Denn einer kann noch so sehr der bedeutendste Künstler der Nachkriegszeit sein, man weiß doch immerhin, daß man von einem guten Künstler gute Kunst erwarten kann und wenn man sie dann kriegt, ist man’s zufrieden. Wenn aber Hackethal, den man bis dahin für einen blöden Medizin-Reformator gehalten hat, plötzlich ein elaboriertes, komplettes Wahnsystem ausspuckt, das sich mit Größen des Genres wie Senatspräsident Schreber messen kann, dann kommt echte Freude auf.

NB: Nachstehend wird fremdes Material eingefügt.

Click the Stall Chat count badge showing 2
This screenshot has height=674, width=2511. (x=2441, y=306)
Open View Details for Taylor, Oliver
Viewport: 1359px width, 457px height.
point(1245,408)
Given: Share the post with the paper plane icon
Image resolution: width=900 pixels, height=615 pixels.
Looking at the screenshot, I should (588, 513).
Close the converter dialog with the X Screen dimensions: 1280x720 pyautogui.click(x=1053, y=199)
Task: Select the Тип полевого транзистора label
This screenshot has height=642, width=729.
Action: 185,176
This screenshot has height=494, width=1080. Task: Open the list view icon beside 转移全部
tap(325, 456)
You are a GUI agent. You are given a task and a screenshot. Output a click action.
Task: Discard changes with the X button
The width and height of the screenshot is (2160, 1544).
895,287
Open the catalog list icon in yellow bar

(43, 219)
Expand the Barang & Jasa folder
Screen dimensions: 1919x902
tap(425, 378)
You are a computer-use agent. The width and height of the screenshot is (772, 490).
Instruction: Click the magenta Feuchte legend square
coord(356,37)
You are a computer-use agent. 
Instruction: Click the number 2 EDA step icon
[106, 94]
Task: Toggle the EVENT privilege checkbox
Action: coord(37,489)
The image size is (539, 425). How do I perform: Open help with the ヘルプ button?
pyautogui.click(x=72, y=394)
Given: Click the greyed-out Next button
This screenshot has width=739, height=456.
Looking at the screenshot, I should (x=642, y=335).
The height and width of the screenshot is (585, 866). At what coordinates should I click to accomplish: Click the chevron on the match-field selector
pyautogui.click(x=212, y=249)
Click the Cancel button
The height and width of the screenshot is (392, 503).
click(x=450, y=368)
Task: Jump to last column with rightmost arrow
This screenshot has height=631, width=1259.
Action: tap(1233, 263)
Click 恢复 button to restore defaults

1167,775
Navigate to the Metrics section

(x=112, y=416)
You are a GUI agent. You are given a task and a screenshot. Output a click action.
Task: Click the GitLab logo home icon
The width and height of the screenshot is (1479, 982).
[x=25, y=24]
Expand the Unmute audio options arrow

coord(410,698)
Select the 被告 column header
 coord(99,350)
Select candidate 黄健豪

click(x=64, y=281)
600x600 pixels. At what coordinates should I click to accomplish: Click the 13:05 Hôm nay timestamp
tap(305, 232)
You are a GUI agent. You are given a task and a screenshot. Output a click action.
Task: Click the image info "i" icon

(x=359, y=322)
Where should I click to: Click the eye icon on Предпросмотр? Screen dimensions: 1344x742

Währenddessen, garantiert nicht im Fernsehen, sondern in Wien, dem einzigen Ort des Westens, den der anglo-amerikanische Kulturimperialismus noch nicht erreicht hat (was einen manchmal, aber nicht immer, denken läßt, daß dem angloamerikanischen Kulturimperialismus doch das eine oder andere segensreiche Element anhaftet) sitzt Thomas Bernhard, der Besitzer der einzigen Alternative zur Beuys-Methode, die ein zeitgenössischer Künstler anwenden kann: Haß statt Liebe.

Wirklich alles hassen, statt wirklich alles lieben, anders geht es nicht, meine Freunde der Zwischenlösungen, des vernünftigen, moralisch-integren Mitredens. Kunst bedeutet Maximalforderungen stellen. Und das, das Formulieren einer Maximalforderung, ist in Zeiten der Minimalforderungen die politische Bedeutung der Kunst. Daß sie den Menschen erstmal wieder vertraut macht mit der bloßen Technik der Maximalforderung. Das Maximum, das sollte man doch auch in euren Kreisen einsehen, ist die Waffe, gegen all diejenigen, denen es genug ist, wenn es keinen Krieg gibt.

Natürlich gibt es, wie überall, wo es nur zwei Möglichkeiten gibt, noch einen dritten Weg zur Wahrheit: Fassbinder. Liebe und Haß. Aber, wie uns sein Beispiel lehrt, ist das zuviel für einen einzelnen Menschen.